Textauszug
# Läufer Radiergummis !!!



## Jim Space (7. November 2005)

Hallo alle zusammen

Ein Tip für euch:

Nehmt Läufer Radiergummis als Bremsbeläge!!!!!!!!!!!!!!!!!!!!!!!!!!!!!!!!

müsst ihr nur zurechtschneiden und dann gehen sie ab wie schmidts katze!!!!!!

Bei Nässe bremst der blaue teil, sehr gut und bei trockenen Verhältnissen der rote teil!!!!!!!!!

Super Druckpunkt, Dosierbarkeit, und und und!!!

Die Dinger sind echt der Hammer!

Fotos kommen noch! (Digital Kamera kaputt)


----------



## M!et$ch0rek (7. November 2005)

Jim Space schrieb:
			
		

> Hallo alle zusammen
> 
> Ein Tip für euch:
> 
> ...




verschleiß???

EDIT// 
beschreib ma bitte detailliert wie du die teile genau gebastelt hast,ich will das mal in ner langweiligen stunde nachbauen


----------



## MTB-News.de




----------



## MSC-Trialer (7. November 2005)

Jim Space schrieb:
			
		

> Hallo alle zusammen
> 
> Ein Tip für euch:
> 
> ...




Wieso hast du das verraten? Damit hättest du reich werden können  . 
Siehst doch was man für Bremsbeläge verlangen kann.


----------



## Jonny_Menkakow (7. November 2005)

wenn ich mir das so durchles kann ich ehrlich gesagt absolut nich glauben, dass radiergummis als brakepads was taugen sollen. verdammt die dinger sind höllisch weich. nach pa ma bremsen sind die doch weg?!  

jetz komm nich mit "die blaue seite is doch härter"


----------



## tinitram (7. November 2005)

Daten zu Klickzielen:
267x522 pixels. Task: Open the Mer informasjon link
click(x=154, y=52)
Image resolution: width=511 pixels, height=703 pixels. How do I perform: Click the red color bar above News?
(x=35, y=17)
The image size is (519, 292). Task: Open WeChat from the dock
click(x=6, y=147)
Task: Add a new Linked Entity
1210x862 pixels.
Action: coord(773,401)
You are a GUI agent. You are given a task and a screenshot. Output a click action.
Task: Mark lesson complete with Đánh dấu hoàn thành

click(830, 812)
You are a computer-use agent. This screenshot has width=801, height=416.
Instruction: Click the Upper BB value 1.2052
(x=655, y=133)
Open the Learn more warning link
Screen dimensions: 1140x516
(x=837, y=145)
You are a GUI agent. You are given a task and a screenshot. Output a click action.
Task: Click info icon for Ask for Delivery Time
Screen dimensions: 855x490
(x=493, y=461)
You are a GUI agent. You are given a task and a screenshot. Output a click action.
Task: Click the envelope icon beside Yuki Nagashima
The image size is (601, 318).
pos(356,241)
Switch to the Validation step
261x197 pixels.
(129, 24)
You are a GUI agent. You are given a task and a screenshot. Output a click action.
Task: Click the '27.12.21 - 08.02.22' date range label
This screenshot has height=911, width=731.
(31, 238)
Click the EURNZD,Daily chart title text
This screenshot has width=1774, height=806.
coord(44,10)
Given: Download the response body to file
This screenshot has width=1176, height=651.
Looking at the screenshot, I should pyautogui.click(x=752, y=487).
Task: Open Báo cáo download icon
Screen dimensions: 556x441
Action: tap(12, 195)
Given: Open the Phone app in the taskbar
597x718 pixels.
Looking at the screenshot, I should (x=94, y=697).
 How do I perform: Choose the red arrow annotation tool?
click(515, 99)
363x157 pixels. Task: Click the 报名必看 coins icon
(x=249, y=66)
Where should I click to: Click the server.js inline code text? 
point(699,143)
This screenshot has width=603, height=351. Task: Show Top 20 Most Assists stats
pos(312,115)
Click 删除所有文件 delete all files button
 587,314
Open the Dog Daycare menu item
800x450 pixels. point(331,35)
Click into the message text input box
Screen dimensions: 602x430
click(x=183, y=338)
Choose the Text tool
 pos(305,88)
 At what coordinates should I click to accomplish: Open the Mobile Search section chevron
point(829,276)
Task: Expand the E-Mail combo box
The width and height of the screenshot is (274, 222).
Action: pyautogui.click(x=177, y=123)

Aufgabe A
Drucken Sie aus dem Forenthread über Radiergummis als Bremsbeläge den Abschnitt wortgetreu ab, der mit „wenn ich mir“ anfängt und sich bis „die doch weg?!“ erstreckt.
Aufgabe B
Geben Sie aus den Datensätzen ausschließlich die Zeilen unverändert aus, die mit der Zeile mit „Task: Add a new Linked Entity“ beginnen und bis einschließlich der Zeile mit „click(x=183, y=338)“ reichen.

Schriftliche Lösung A
wenn ich mir das so durchles kann ich ehrlich gesagt absolut nich glauben, dass radiergummis als brakepads was taugen sollen. verdammt die dinger sind höllisch weich. nach pa ma bremsen sind die doch weg?!

Schriftliche Lösung B
Task: Add a new Linked Entity
1210x862 pixels.
Action: coord(773,401)
You are a GUI agent. You are given a task and a screenshot. Output a click action.
Task: Mark lesson complete with Đánh dấu hoàn thành

click(830, 812)
You are a computer-use agent. This screenshot has width=801, height=416.
Instruction: Click the Upper BB value 1.2052
(x=655, y=133)
Open the Learn more warning link
Screen dimensions: 1140x516
(x=837, y=145)
You are a GUI agent. You are given a task and a screenshot. Output a click action.
Task: Click info icon for Ask for Delivery Time
Screen dimensions: 855x490
(x=493, y=461)
You are a GUI agent. You are given a task and a screenshot. Output a click action.
Task: Click the envelope icon beside Yuki Nagashima
The image size is (601, 318).
pos(356,241)
Switch to the Validation step
261x197 pixels.
(129, 24)
You are a GUI agent. You are given a task and a screenshot. Output a click action.
Task: Click the '27.12.21 - 08.02.22' date range label
This screenshot has height=911, width=731.
(31, 238)
Click the EURNZD,Daily chart title text
This screenshot has width=1774, height=806.
coord(44,10)
Given: Download the response body to file
This screenshot has width=1176, height=651.
Looking at the screenshot, I should pyautogui.click(x=752, y=487).
Task: Open Báo cáo download icon
Screen dimensions: 556x441
Action: tap(12, 195)
Given: Open the Phone app in the taskbar
597x718 pixels.
Looking at the screenshot, I should (x=94, y=697).
 How do I perform: Choose the red arrow annotation tool?
click(515, 99)
363x157 pixels. Task: Click the 报名必看 coins icon
(x=249, y=66)
Where should I click to: Click the server.js inline code text? 
point(699,143)
This screenshot has width=603, height=351. Task: Show Top 20 Most Assists stats
pos(312,115)
Click 删除所有文件 delete all files button
 587,314
Open the Dog Daycare menu item
800x450 pixels. point(331,35)
Click into the message text input box
Screen dimensions: 602x430
click(x=183, y=338)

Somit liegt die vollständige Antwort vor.